Print the lines below verbatim, leaving out the pictures.

===== EXERCISE DATA

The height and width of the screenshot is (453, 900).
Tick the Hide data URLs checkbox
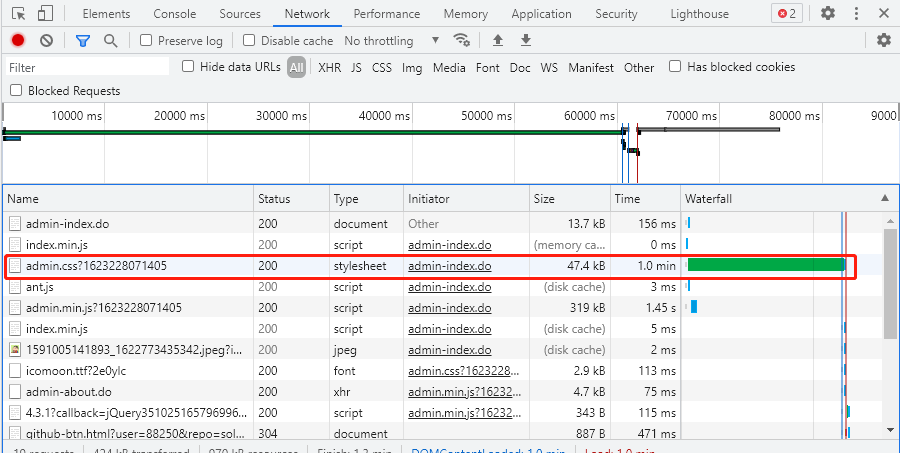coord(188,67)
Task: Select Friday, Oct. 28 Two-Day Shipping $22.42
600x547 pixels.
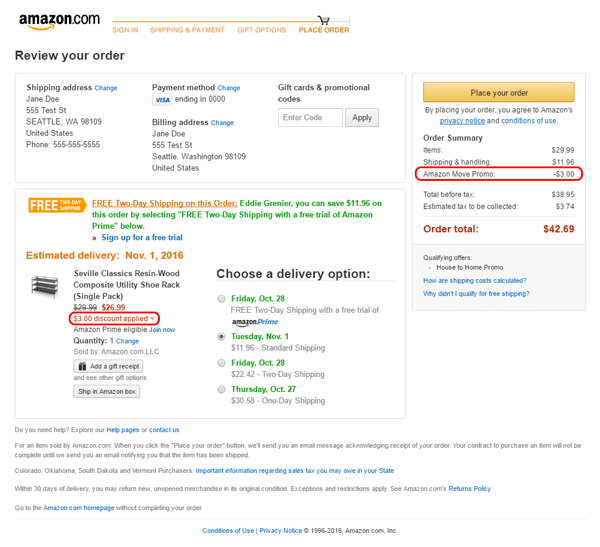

==========

WRITTEN RESPONSE >>
The height and width of the screenshot is (453, 900).
Tick the Hide data URLs checkbox
coord(188,67)
Task: Select Friday, Oct. 28 Two-Day Shipping $22.42
600x547 pixels.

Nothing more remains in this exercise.